A new penalty system for errors was introduced on 1 April 2009. A penalty may be charged if an inaccurate VAT return (or other document) is submitted and an incorrect VAT declaration arises. The standard amount of a penalty for:

  • a careless action (or omission) is 30% of the potential lost revenue;
  • a deliberate but not concealed action (or omission) is 70% of the potential lost revenue; and
  • a deliberate and concealed action (or omission) is 100% of the potential lost revenue.

The ‘potential lost revenue’ is the amount of the error; for example, amount of VAT underpaid or over claimed.

CVC has assisted clients in disclosing errors to HMRC and mitigating penalties. These errors are often due to a variety of reasons including accounting software issues, staff illness, or complex VAT liability issues. HMRC’s position is that if a person knows about an inaccuracy when a VAT return, disclosure or claim is submitted this is classified as a deliberate error. In addition to being exposed to a larger penalty HMRC are also able to revisit VAT periods retrospectively over twenty years where HMRC can demonstrate that an error was ‘deliberate’ (generally HMRC are only able to revisit VAT accounting periods going back four years). Therefore, we would always recommend that where an inaccurate VAT return or claim is likely to be submitted HMRC is notified prior to the submission.

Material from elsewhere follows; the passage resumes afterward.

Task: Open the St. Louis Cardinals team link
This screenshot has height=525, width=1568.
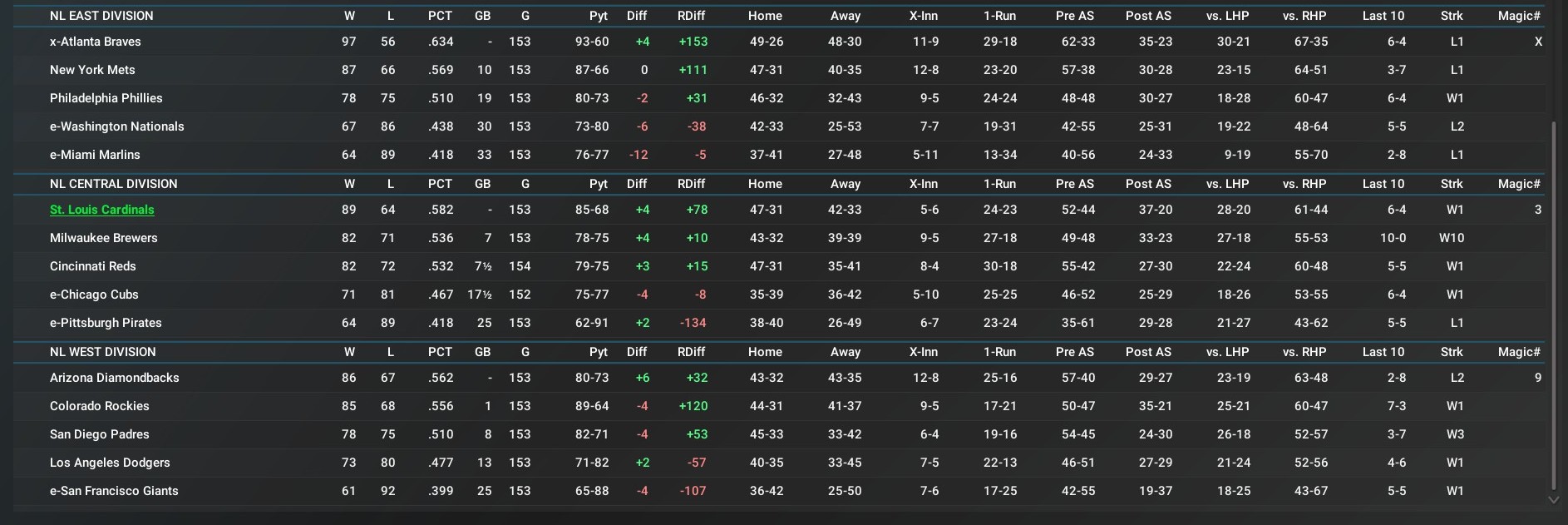Action: (x=102, y=210)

CVC are able to assist charities and not for profit organisations that have been issued penalties for errors contained within their VAT returns or that need to disclose errors to HMRC. Please note that HMRC must reduce a penalty to reflect the quality of a disclosure. For example, where a person who would otherwise be liable to a 30% penalty has made an ‘unprompted disclosure’ of the error to HMRC, HMRC may mitigate the penalty to 0%. In determining how much to mitigate the penalty by HMRC will look at the timing, nature and extent of the disclosure. We would always recommend that errors are fully disclosed to HMRC as soon as discovered. If a charity faces difficulty in determining the correct output or input VAT figures to be included on a VAT return we would recommend contacting HMRC. HMRC may give permission for estimated VAT returns in advance of submission of the VAT return.

 

  1. Barter Transactions

It is important that charities and not for profit bodies are able to identify barter transactions as these may present VAT obligations of which the organisation is unclear. In the case of a barter transaction there are two supplies. Each party’s supply constitutes the consideration it is providing in return for the supply from the other party.

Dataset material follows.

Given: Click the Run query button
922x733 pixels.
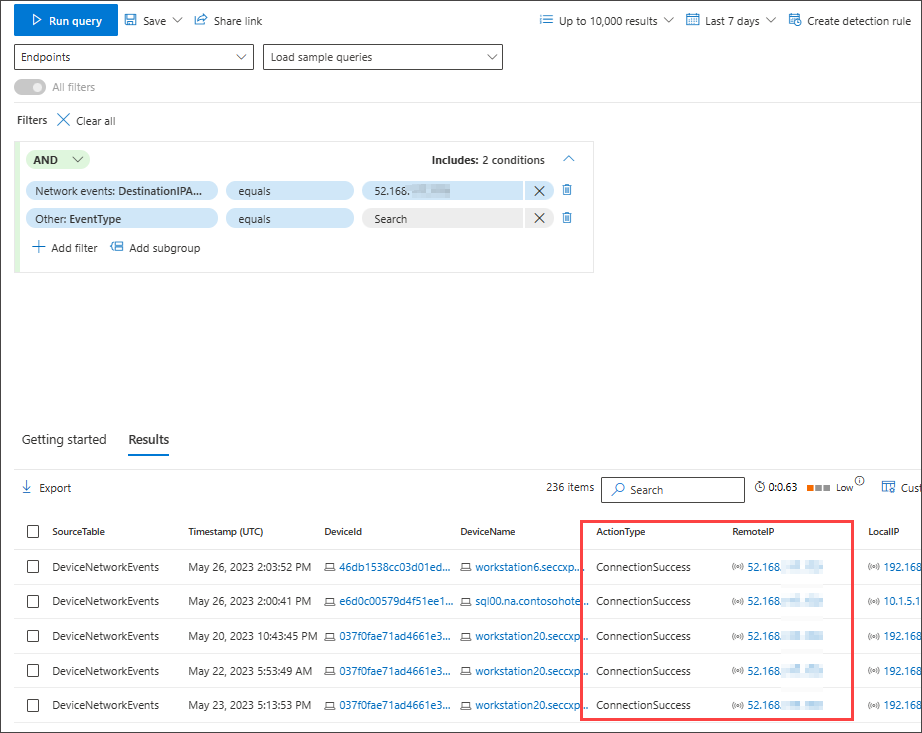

For example, a charity uses a printer to print and distribute its magazine; the printer does not charge for this service and instead retains advertising revenue generated from the charity’s magazine. In this scenario there is a supply of printing services to the charity and a supply by the charity of advertising. The value of the charity’s supply would usually be the revenue generated from the advertising in the magazine. The charity would be required to account for VAT on this amount even though it did not receive the revenue (if the charity is not VAT registered it would need to consider the value of its supply when calculating whether it has exceeded the VAT registration threshold [Zero-rated supplies of advertising to other charities is still taxable for VAT registration purposes]). The value of the printer’s supply is the amount it would normally charge for its services. The printer may issue a VAT only invoice to the charity for the VAT it is required to account for. If the charity is not VAT registered the VAT will be an absolute cost. If the charity is VAT registered and makes VAT exempt and/or non-business supplies it may be unable to recover all or some of the VAT incurred.

 

  1. Prompt Payment Discounts

Until the 1 April 2015, most businesses offering a Prompt Payment Discount (PPD) as part of their standard terms only accounted for VAT on the discounted price, even if the full price was subsequently paid. Some charities were able to benefit from the discounts by reducing irrecoverable VAT costs. Some charities may themselves offer PPD.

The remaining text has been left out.